End-to-End Encryption, Why You Should Start Now
By Bruno Morel, CTO at Oro Health
Every week, some company somewhere is the victim of a data leak or a ransom attempt. Every day, a lot of effort is made to secure and protect data that ultimately fails.
Why?
It all breaks down from the inside.
One disgruntled employee and your customer, patient, doctors, nurses and even your own data can be used against you.
Against a rogue system administrator, a greedy DevOps or a hostile developer, most organizations are defenseless.
Especially, when we talk about PHI, we are legally bound to protect our patients and practitioners’ sensitive data. Failure is not an option.
As more organizations embrace the digital world and discover the complexity of giving their personnel the flexibility to work remotely with modern tools, they struggle to keep it all separate, accessible and secure. Whether it’s holding hospitals to ransom or putting entire companies out of business due to a data breach, we need to think about all possible forms of internal and external threats. While our cybersecurity awareness and security team have grown, the tools we use haven’t changed much.
And one specific tool is not getting all the attention it deserves: end-to-end encryption (E2EE).
Though more users are getting familiar with it for their chat message, their crypto-coins and their corporate internal tools, in most web user-centric applications, application-level encryption is simply not there. As cloud technologies advance, the infrastructure and network layers themselves benefit from the underlying and top-notch encryption of the cloud provider, but where the data acquires meaning -the application layer- nothing.
At ORO, we decided that we could not afford to wait for E2EE to become ubiquitous and easy. We decided that compliance would not mean a layer of human processes on top of a traditional user-restricted database, but end-to-end encryption from the core. Early on, we learned that to split the data into ‘usable’ chunks to define the ‘leak’ perimeter coupled with tight management of who has access to the decryption keys. In the same way that you identify and grade the type of sensitive information in your data, E2EE enforces those guarantees and ensures that they can’t be moved by a privileged user or a smart hostile internal actor.
Bonus: it makes it borderline impossible to make mistakes and accidentally or maliciously leak data: the system has no access to the keys, only users -patients/doctors- do. So no Developer, no DevOps, none of our IT, marketing, product or support team can access sensitive information without requesting it to someone with the keys.
We are lucky in health: we have that trusted actor with the legal obligation to protect PHI: our doctors. E2EE offers them those guarantees independently of ORO software quality and performance. But outside of health, you can still leverage all of it by allowing a special privileged user (your CISO, your DPO?) those rights/keys and fulfil your legal requirement (ceasure, audit,…).
For us, once those fundamentals were ingrained, we went further and addressed more complex cases like having one of our PHI-privileged actors compromised. We built a complex “sea of hashes” layer that was quite a lot of work but, for most organizations, should only be a second step.

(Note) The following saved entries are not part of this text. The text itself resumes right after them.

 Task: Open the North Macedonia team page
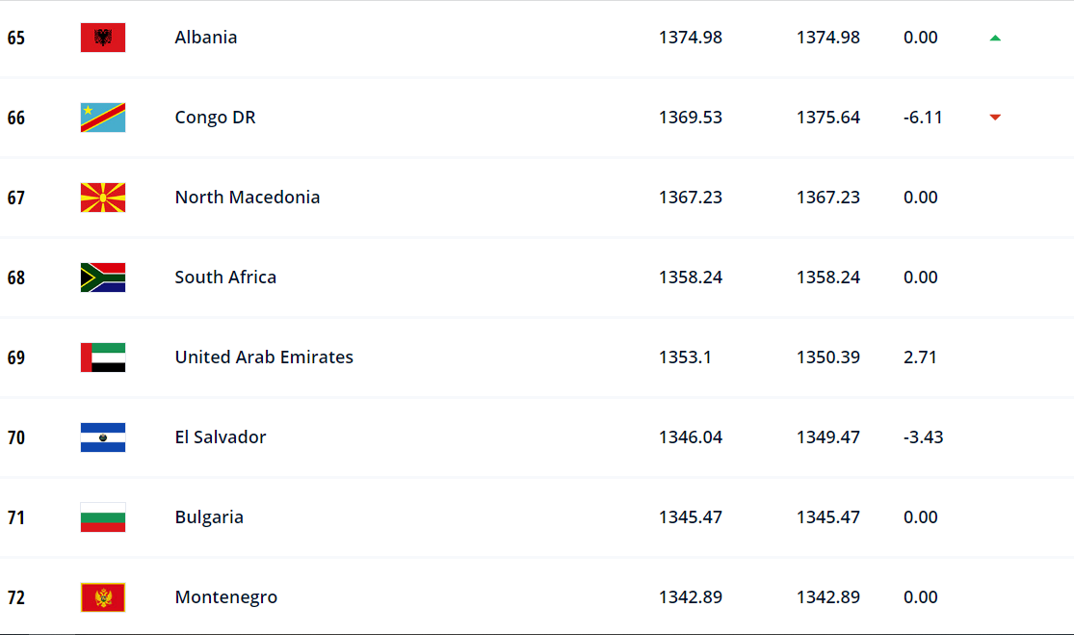248,198
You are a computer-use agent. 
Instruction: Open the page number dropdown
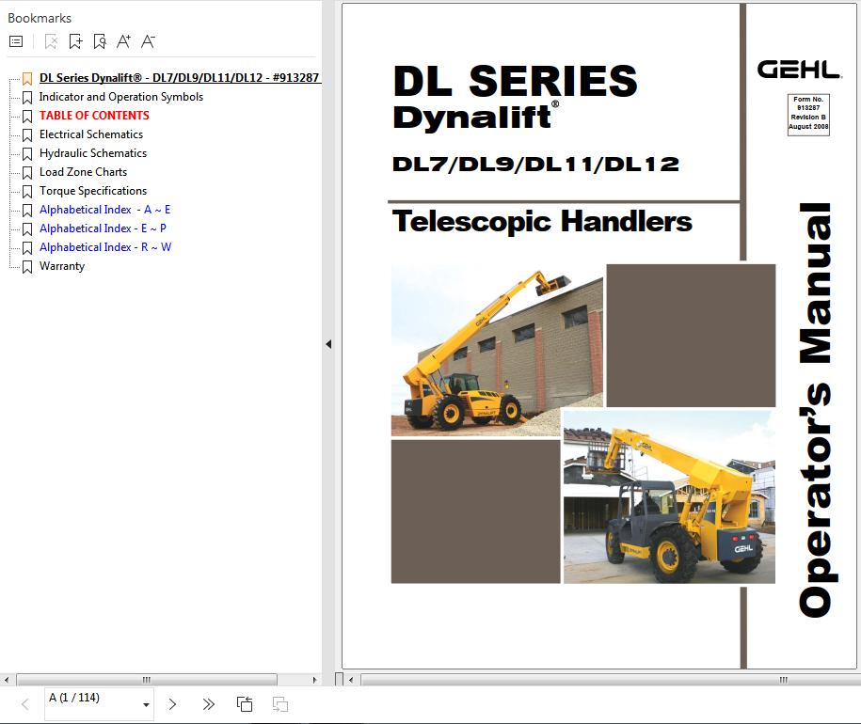(x=147, y=704)
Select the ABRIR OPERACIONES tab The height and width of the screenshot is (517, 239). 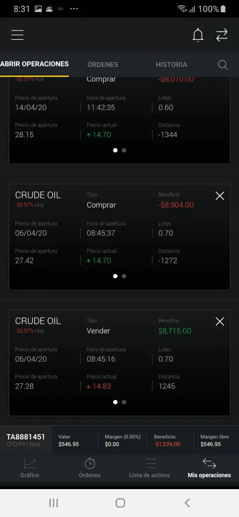tap(35, 64)
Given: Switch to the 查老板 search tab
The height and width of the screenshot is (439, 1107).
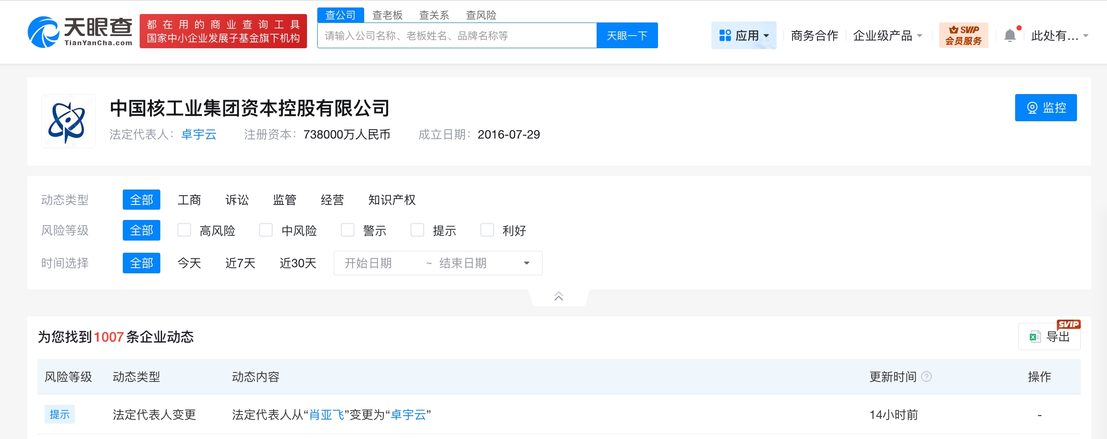Looking at the screenshot, I should [x=387, y=15].
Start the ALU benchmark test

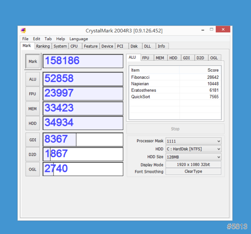[x=33, y=79]
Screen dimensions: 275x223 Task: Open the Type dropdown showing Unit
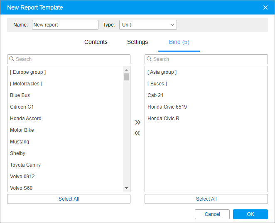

As those threats grow and they will continue to, as our function becomes the management, grading and layering of security systems in increasingly complex ways, let’s pick the best tool for the job: E2EE. Not just as a gimmick or a feature checkbox, but by rethinking our product around it, its limitations and impacts on our users’ experience.
If you want to start, here is what we learned to ask ourselves:
- What is the most sensitive or valuable data we have?
- Of it, how can we separate them into valuable encrypted sets?
- Who should be able to decrypt these encrypted sets and how small can we make that group be?
- How do we build tools and telemetry around their use and not their content?
Let’s be clear: it’s not easy. With E2EE, security and even scalability highest standards (since all the encryption is done on the client side) can be met. But all our other needs (compatibility, reliability, maintainability, usability) have to be adjusted or changed completely to be solved at scale with E2EE.
I believe that, witnessing all the incidents and their impact on their identity, financial health and privacy, and experiencing the consequences of using that, users will soon demand application-level encryption.
My advice: don’t let them leave you for an E2EE competitor. Start now.
About the Author
Bruno has spent more than 20 years building software teams: apps for smartphones when they were called Personal Assistants, clouds when IaaS, innovation with Tier1 mobile operators, all of it. Not-so-funny cheese-obsessed Canadian-French, he’s building the modern healthcare both doctors and patients deserve.